The Motley Fool is a web site devoted to helping average people make better investment and financial decisions. Recently, GRS forum administrator (and resident economist) Jericho Hill got a chance to visit The Motley Fool headquarters. This is part one of a report on his experience.

When I was in high school, I participated in my state’s stock market game. It was designed to introduce our economics class to the world of investing. That’s where I first heard of The Motley Fool, an upstart website for financial investors that went against the grain of having advisors manage your money. Their newsletter analyzed the advantages of managing your investments yourself, and advocated indexed mutual funds over managed funds.

So, when I received an invitation recently to visit the Fool Headquarters in Alexandria, VA for a focus group, I jumped at the chance. The purpose of the focus group was two-fold.

  • One part of the meeting focused on The Motley Fool’s free CAPS service, a community stock-picking tool.
  • The second part of the focus group dealt with how the individuals gathered used financial information, where they got it from, and what our views on investing were.

Motley Fool CAPS
Essentially, CAPS is an aggregator of information about stock picks from Motley Fool employees and readers.
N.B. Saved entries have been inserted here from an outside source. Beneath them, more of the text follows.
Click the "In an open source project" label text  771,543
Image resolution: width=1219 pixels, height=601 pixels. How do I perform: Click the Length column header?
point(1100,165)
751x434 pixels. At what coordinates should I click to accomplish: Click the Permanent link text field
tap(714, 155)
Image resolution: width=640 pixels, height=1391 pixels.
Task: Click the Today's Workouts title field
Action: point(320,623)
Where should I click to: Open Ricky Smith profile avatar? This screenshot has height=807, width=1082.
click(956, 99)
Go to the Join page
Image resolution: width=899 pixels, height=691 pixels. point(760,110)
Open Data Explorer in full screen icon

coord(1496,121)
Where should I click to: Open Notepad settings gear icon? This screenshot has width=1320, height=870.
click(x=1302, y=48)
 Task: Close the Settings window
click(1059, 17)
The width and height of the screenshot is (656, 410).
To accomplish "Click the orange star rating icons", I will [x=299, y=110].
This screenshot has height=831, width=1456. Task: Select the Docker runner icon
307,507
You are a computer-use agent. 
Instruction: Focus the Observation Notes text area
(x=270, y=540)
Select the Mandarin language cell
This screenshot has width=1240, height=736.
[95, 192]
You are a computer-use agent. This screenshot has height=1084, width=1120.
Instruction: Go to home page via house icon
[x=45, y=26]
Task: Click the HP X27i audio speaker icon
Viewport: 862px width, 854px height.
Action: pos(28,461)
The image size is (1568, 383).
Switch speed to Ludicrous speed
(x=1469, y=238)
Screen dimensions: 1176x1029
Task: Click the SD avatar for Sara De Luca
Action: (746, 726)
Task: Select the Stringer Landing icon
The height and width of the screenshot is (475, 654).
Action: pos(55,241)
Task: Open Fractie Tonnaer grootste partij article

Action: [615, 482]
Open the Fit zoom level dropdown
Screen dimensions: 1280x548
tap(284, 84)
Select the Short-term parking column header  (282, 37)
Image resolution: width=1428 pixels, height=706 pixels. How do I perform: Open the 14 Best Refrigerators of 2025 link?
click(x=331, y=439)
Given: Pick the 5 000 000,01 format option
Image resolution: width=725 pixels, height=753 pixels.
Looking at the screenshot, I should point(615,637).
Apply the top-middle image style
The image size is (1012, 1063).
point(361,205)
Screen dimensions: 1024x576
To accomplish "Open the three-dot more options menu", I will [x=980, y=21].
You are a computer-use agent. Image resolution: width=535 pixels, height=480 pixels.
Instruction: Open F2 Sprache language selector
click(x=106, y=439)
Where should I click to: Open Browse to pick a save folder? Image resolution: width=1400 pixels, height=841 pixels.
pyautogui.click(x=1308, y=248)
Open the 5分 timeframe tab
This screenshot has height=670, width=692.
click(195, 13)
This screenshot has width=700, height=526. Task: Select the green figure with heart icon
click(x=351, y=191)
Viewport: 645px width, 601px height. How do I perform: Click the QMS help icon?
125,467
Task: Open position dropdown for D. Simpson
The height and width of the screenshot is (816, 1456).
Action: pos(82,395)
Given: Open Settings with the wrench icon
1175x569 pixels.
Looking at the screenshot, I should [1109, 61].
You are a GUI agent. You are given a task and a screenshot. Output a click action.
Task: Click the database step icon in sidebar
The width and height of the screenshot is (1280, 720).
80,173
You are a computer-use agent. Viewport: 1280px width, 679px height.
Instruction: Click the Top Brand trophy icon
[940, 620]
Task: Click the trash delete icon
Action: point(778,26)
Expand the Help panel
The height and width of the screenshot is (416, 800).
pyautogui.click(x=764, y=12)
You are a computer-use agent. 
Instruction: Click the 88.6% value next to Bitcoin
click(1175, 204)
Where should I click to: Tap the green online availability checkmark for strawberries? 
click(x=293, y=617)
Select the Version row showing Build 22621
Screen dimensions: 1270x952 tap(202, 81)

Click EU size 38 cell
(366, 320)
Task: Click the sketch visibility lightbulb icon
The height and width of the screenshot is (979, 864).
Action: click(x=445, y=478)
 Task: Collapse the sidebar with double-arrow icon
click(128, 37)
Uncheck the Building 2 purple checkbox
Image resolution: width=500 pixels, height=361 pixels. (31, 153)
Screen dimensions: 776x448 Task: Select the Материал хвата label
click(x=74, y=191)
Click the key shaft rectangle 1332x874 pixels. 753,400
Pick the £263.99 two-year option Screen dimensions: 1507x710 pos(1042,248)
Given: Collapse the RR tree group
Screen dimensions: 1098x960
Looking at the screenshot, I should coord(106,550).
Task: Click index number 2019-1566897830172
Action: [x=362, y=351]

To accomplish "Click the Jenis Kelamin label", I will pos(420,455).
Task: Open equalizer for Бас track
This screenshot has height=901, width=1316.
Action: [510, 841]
It is completely free to browse the ratings and blog postings of the CAPS users, to join, and to make picks of your own.

A very simple model of CAPS is that if a CAPS user is making stock picks that are beating the S&P 500 Index and/or other user’s recommendations, their rating rises. Over time, those users who are most consistently beating the market or other users begin to determine more of the ranking and rating of individual stocks.

This system is heavily reliant on users making informed stock picks based on information rather than speculation, and those users posting what facts led them to the recommendation. A recommendation without a summary explanation is not as informative as one that does carry an explanation.

CAPS is the Motley Fool’s attempt to quantitatively model The Wisdom of Crowds as popularized by James Surowiecki. The idea about crowds being better predictors than individuals in economics is an old one, dating back to Francis Galton’s observations on people betting on the weight of an ox at county fairs betting on the weight of an ox. He reported that the average of all the guesses was pretty close to being right.

With such a system, I surmised that CAPS would focus exclusively on U.S. and European stocks. With much of the world’s economic growth occurring in the developing world, how useful would CAPS be in identifying stocks for consideration in foreign markets?

Questions and answers
Prior to the focus group, I emailed back and forth with John Keeling of The Motley Fool about the CAPS system with a few specific questions.

Jericho: Many readers are interested in understanding more about emerging market stocks and funds, how those play into a portfolio, and how CAPS would help with that. My primary concern is that many potential investors are risk averse about emerging markets as the quality of information about stocks and emerging markets is not as high as it is for already developed markets.

John: It’s absolutely a valid concern with emerging markets. As you know, what’s attractive about these opportunities is the opportunity for increased earning potential, but this opportunity comes with increased risk of volatility within this portion of your portfolio. At this point, CAPS isn’t designed to provide answers for how much of your portfolio should be allocated to emerging markets. However, CAPS is a good place to look for international stocks. Currently, you’ll be limited to researching ADRs and internationally-focused ETFs, but over time we hope to support non-US exchanges directly.

Jericho: I was also curious how CAPS fits into the recommendation the Fool had made years ago, a recommendation echoed by Warren Buffett, Peter Bogle, and this website among others that most investors are better served to invest in index funds. Does the Fool still like index funds?

John: The Fool continues to recommends that people invest in index funds versus expensive actively managed alternatives, or paying a broker who may be more incentivized by commissions on trades than helping you to create the best portfolio strategy.

However, we also strongly encourage people to take charge of their investments directly—either their entire portfolio or a portion of it. Our mission is to help Fools understand that they can manage their investments and that in certain situations the individual investor can have advantages in the marketplace relative to Wall Street money managers.

First impressions
My overall impression of the CAPS system is that it is a useful place to gather information on a wide variety of stocks, and the amount of information that is freely available is overwhelming. For investors with experience, CAPS is a huge clearing house of market information and buzz for an unbeatable price (FREE!). The Buzzbox feature grabs a user’s attention and focuses on a particular stock, whilst numerous other boxes auto-refresh with new information seemingly every 30 seconds.

But, that also might be CAPS’ problem for the average or new investor; there’s simply too much activity on the front page for a newcomer to get their bearings. Further, I don’t find the top of the page summary of the day’s best movers particularly helpful, as most CAPS predictions are buy-and-hold calls for long-term periods. It would make more sense to have the highest rated CAPS users featured in that more prominent spot instead. I do like the Buzzbox feature as it does grab a user’s attention.